▸ **DIRECTIONS**: Below are some entries; state how many of their lines include the word "pixels" and give no more than that number.

▸ **TASK DATA**:

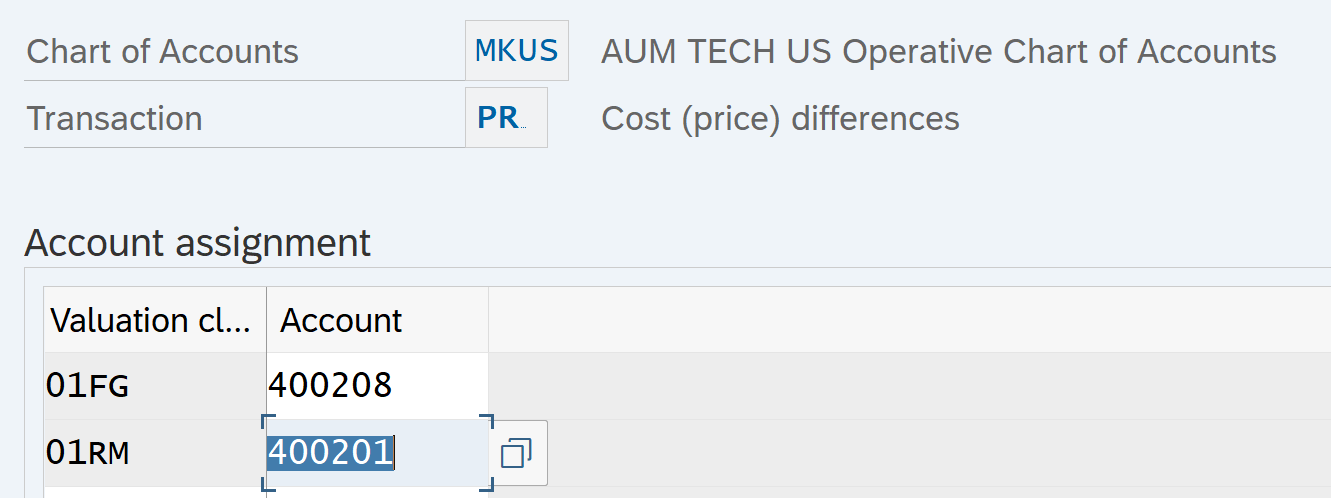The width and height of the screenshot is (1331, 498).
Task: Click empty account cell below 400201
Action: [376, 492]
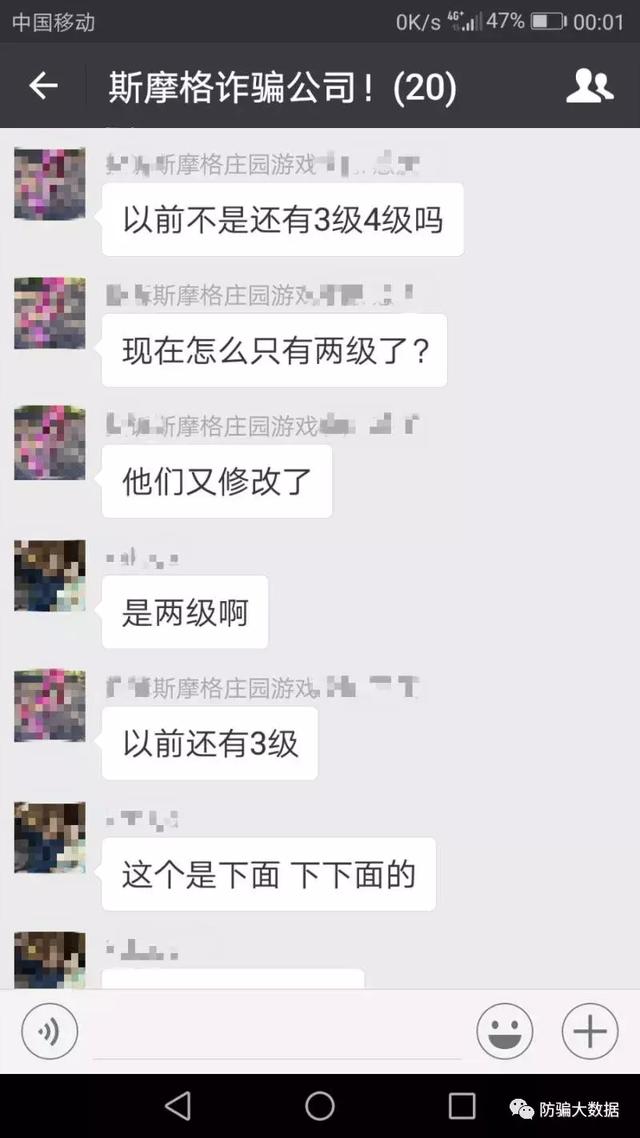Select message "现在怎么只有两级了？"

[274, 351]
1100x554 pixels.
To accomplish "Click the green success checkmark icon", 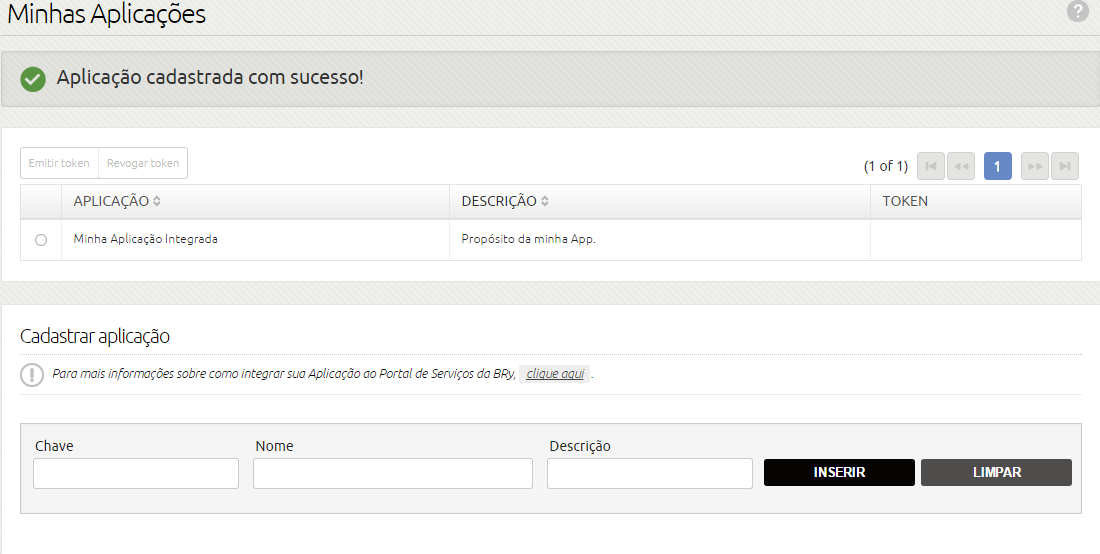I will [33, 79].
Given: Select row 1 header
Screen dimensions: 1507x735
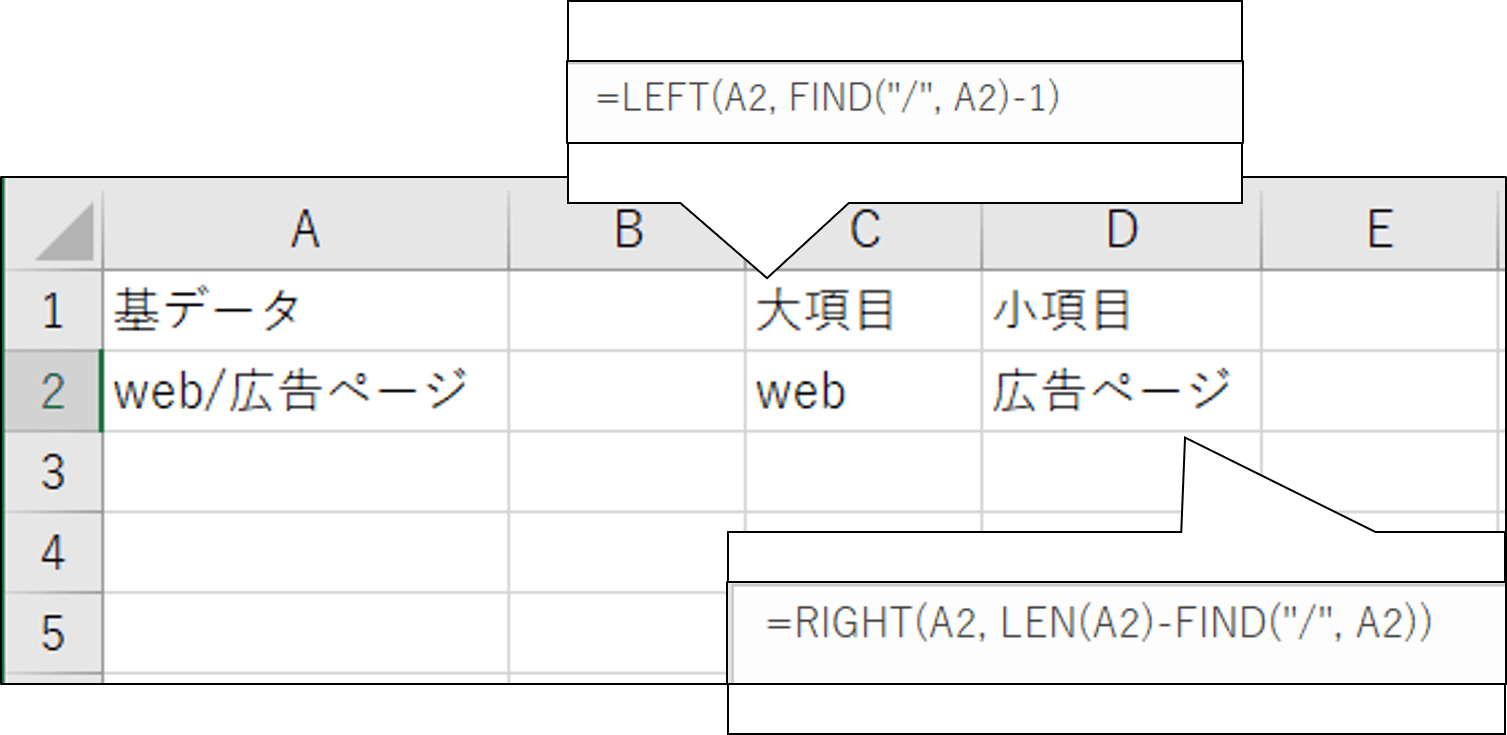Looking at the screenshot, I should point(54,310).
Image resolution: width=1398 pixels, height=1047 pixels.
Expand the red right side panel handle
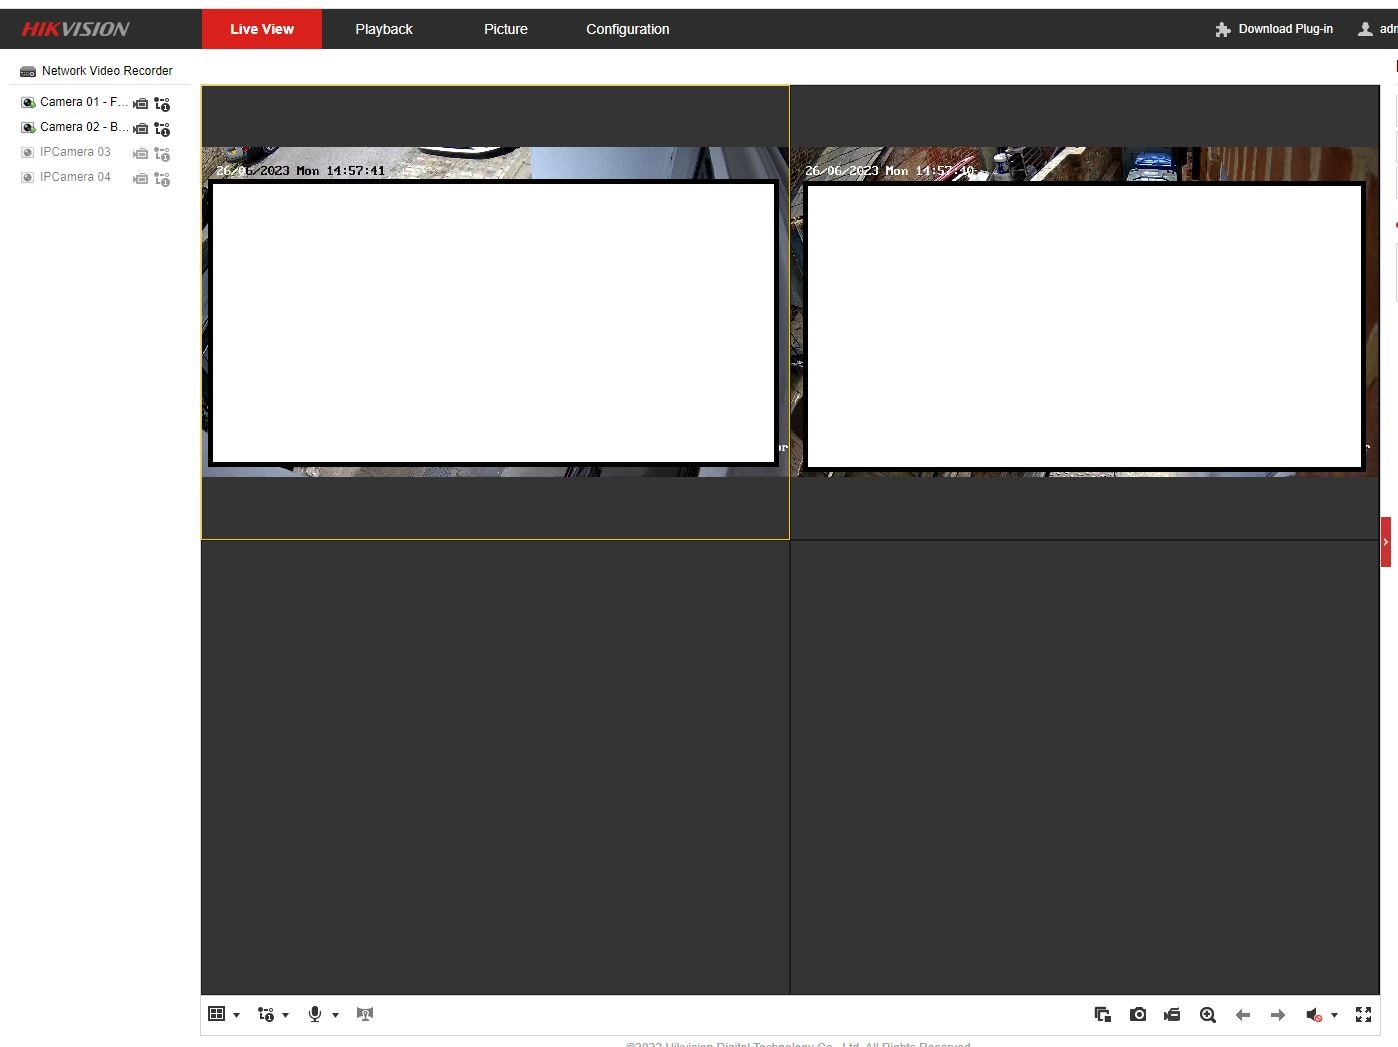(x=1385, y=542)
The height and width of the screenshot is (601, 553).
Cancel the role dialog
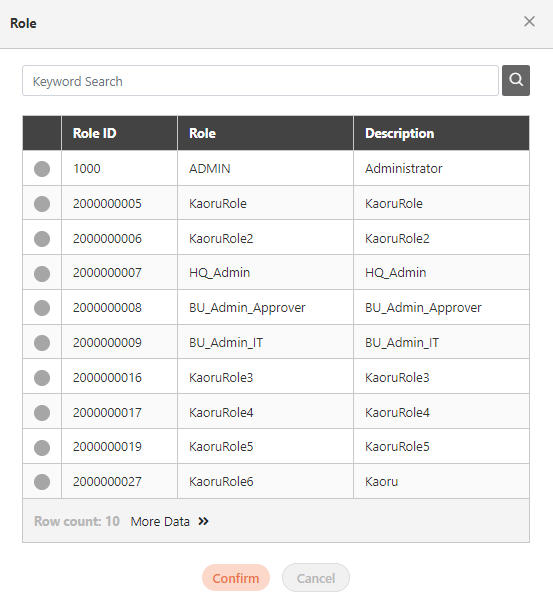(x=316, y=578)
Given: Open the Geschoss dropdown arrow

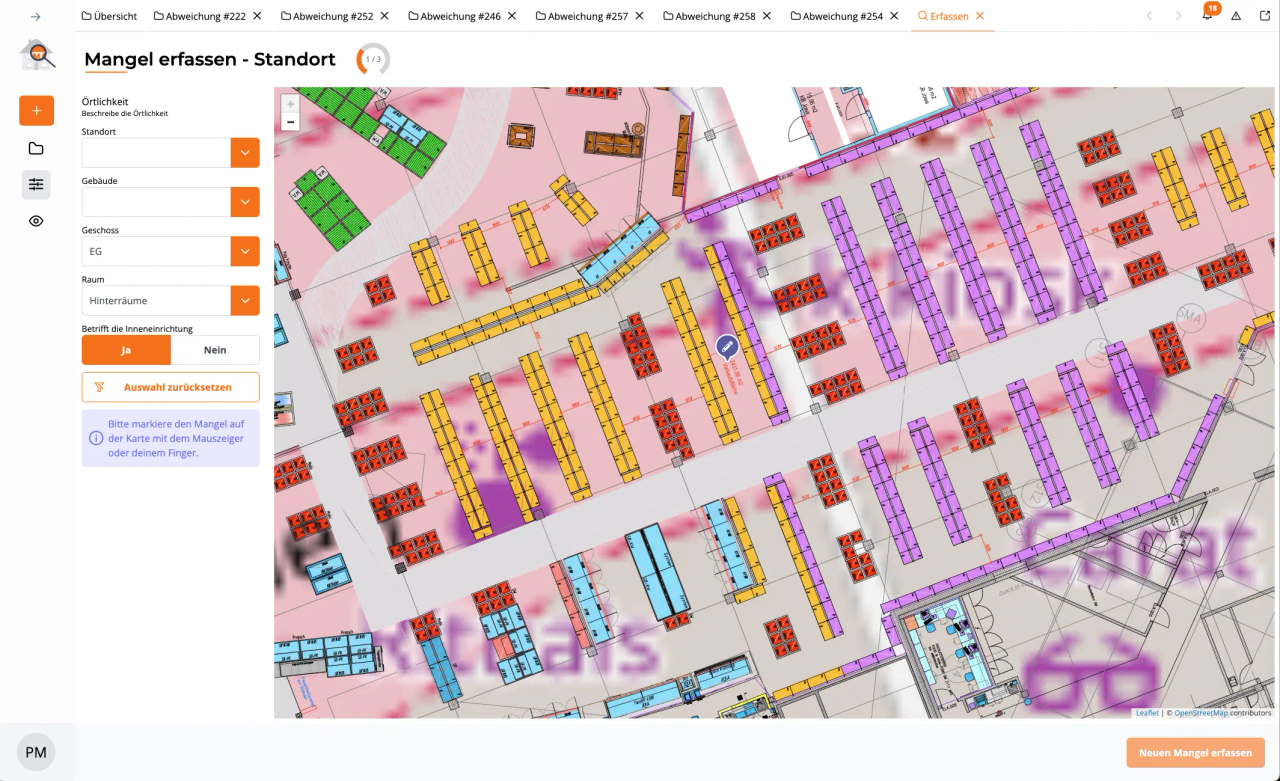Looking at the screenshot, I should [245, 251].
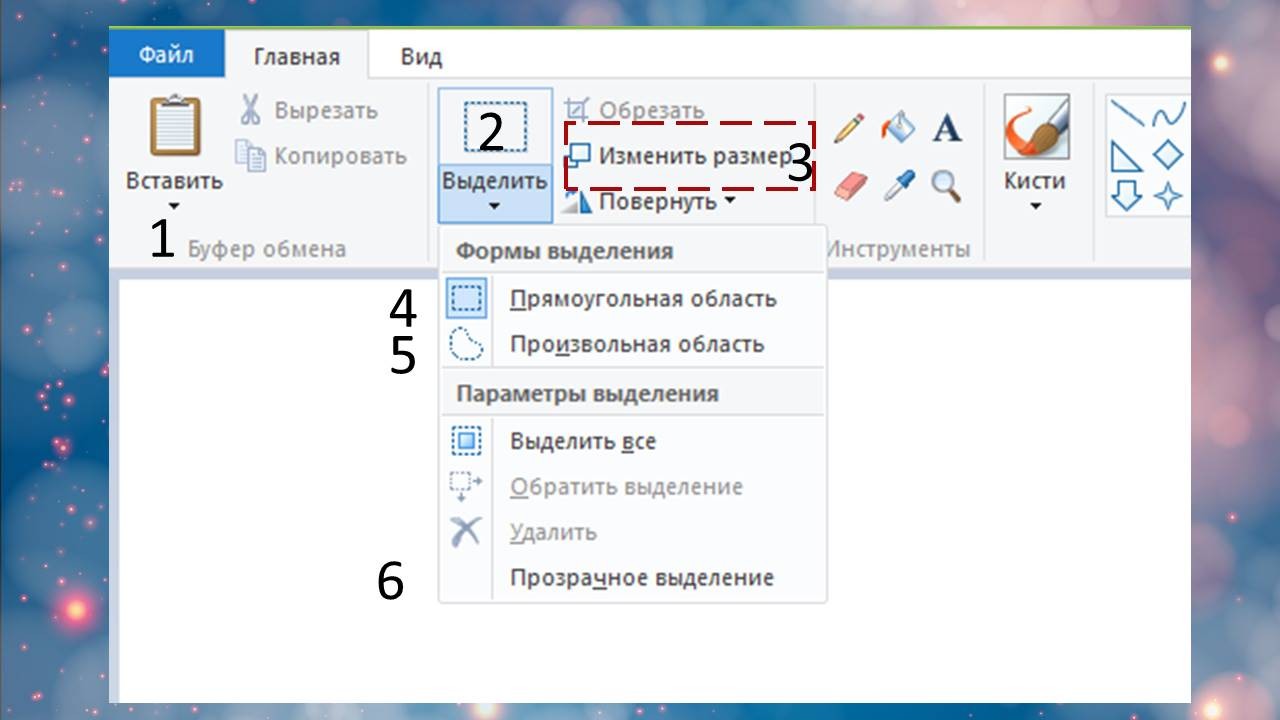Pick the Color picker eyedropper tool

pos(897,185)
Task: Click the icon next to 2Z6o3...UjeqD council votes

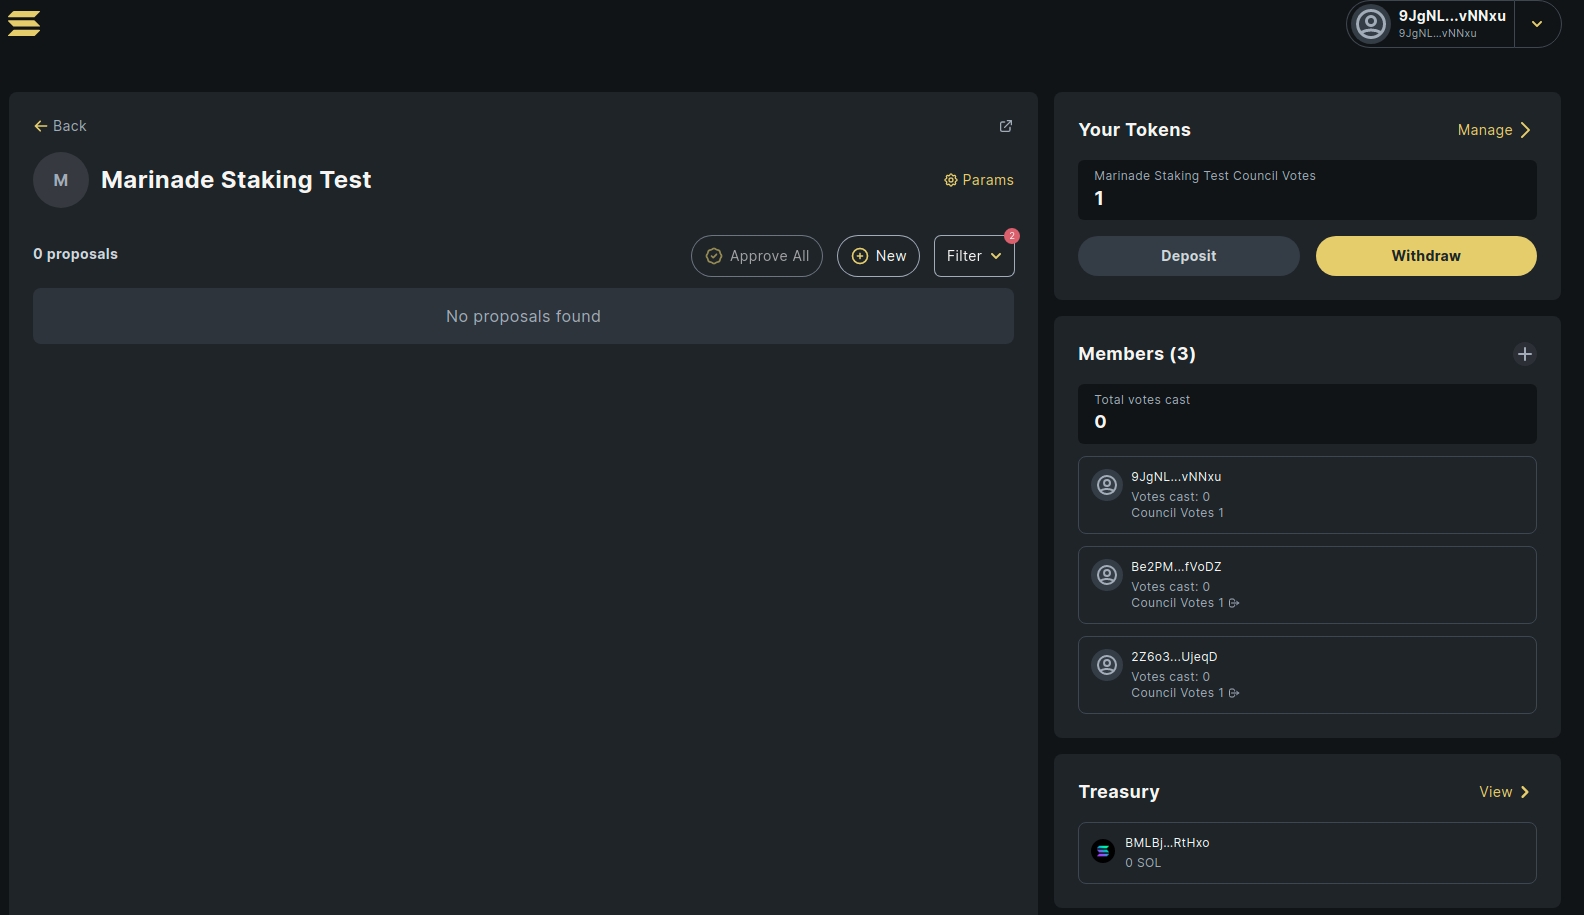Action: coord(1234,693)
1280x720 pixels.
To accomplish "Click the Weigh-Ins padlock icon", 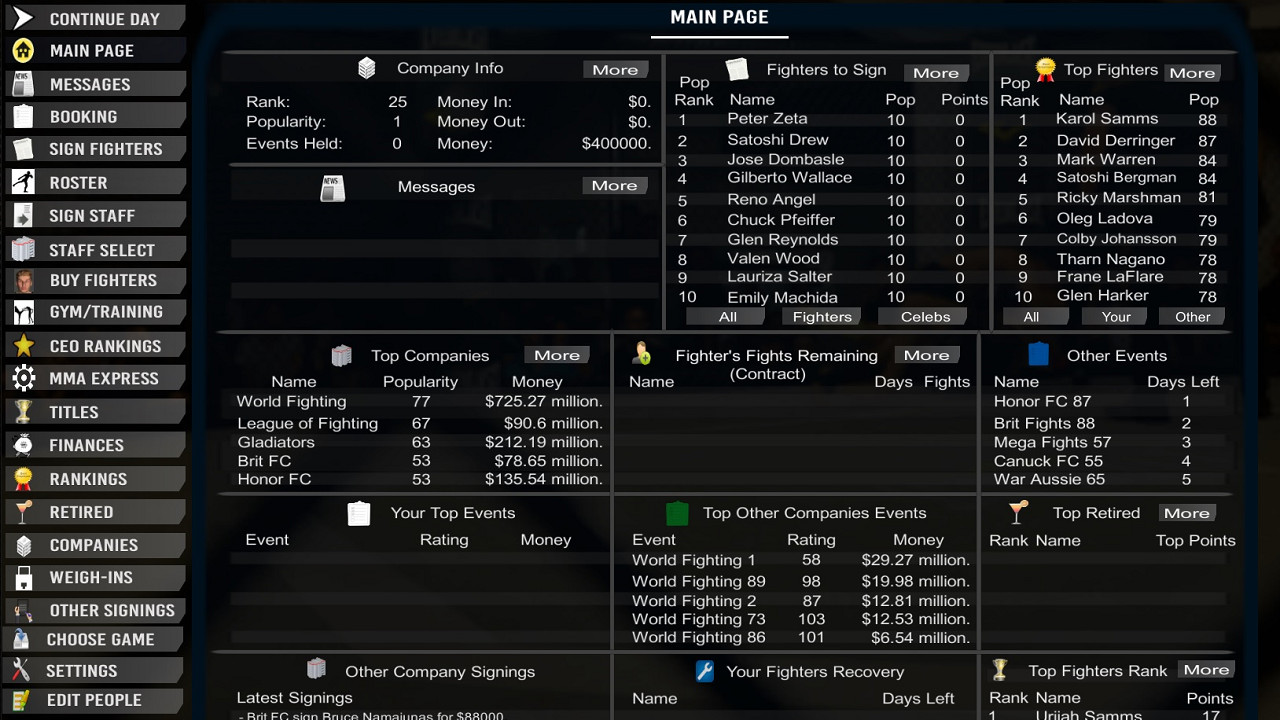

▸ **COMPLETED EXERCISE**: 3